Ok this could sound a little dumb, but here it goes . . .

 

My gf of 2.5yrs and I had been fighting alot recently, so we decided to take a little break away from each other. I told her that she could go as far as making out with someone during this break. When my sister had told me that she saw her making out with some guy at a party and I flipped because I didn't really think that she would although I told her that it would be ok. So I called off the break and that was like a week ago. She told me that it was just a mood, and that it didn't mean anything really, and also that I shouldn't be mad because she didn't break any rules. Our relationship seems like it should be ok now, but I'm just confused and hurt from what happened and looking for a little help.

Thanks.

Posted

Sounds a bit strange to me.
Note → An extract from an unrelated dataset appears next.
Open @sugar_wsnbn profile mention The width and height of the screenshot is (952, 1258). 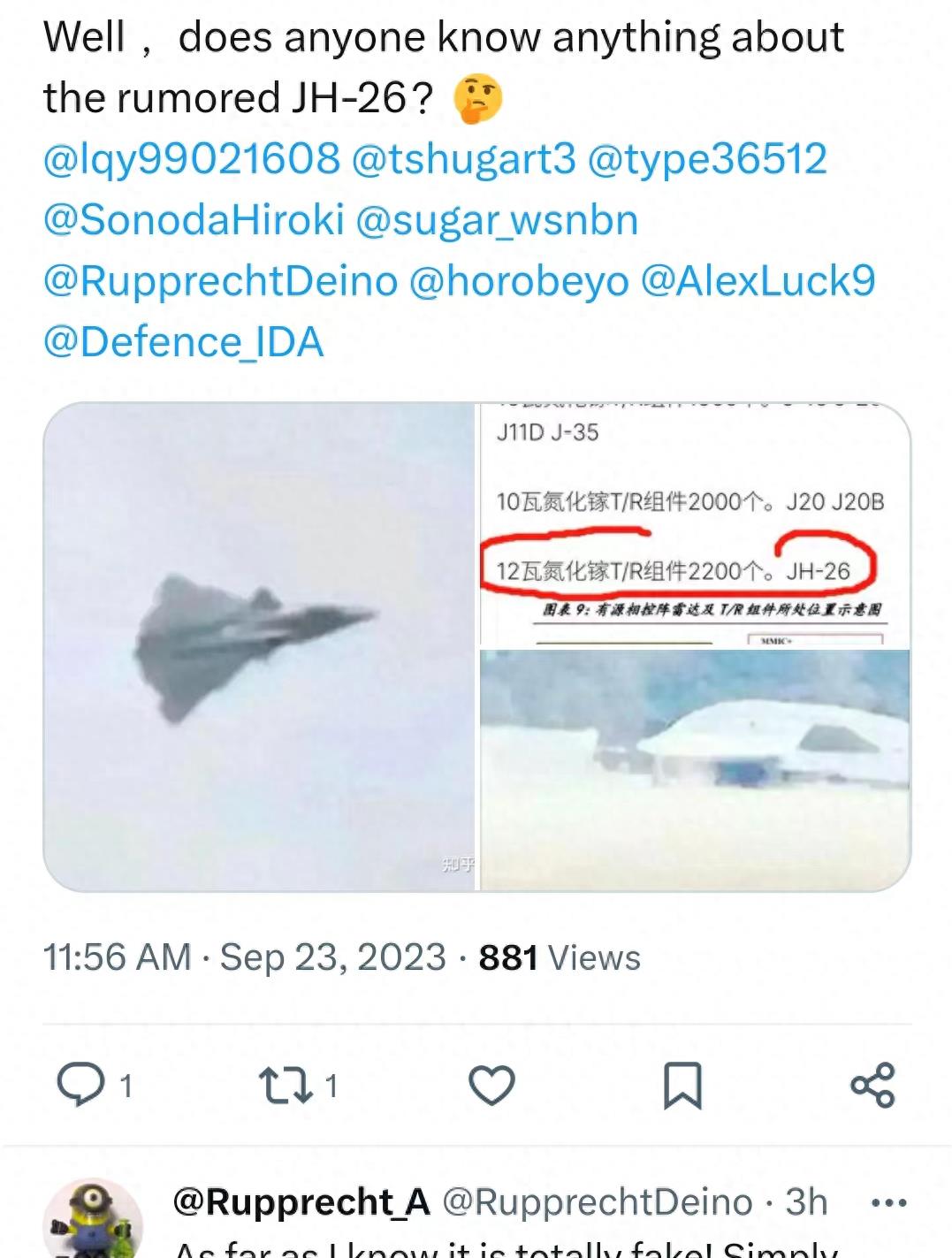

It probably would not sit to well with me. The bigger question is...Why did you tell her she could make out with someone during this cooling off period???? Did you have intentions on making out with someone as well? What were you hoping to gain from telling her this? I think that this needs to be addressed too. :o

 

-lilvoyce

Posted

Dude,

 

She called your bluff big time. When you said she could make out with other guys, you basically told her you thought of her as nothing but a piece of meat.

 

If you play games you gotta be willing to get burned. If you still want her, just accept what happened and get along with the relationship. A big effing apology for calling a break in the first place wouldn't hurt either. Her response to your flipping out sounds like she's still pissed at you.

 

Next time you get in a fight, don't end the relationship (which is what you did when you called the break and told her to go hook up with other guys), figure out why you are fighting and deal with the problems.

Posted

If I were in a serious relationship with a guy who told me it was 'okay' for me to make out with someone else....I wouldn't do it because I would be heart broken at the time.....but I would NEVER speak to him again.

 

The 'go get it elsewhere' suggestion is not a remedy for a misunderstanding. It's a reason for breaking up for good.

 

If you care about this girl, you better go retract your words ASAP and try to repair the damage.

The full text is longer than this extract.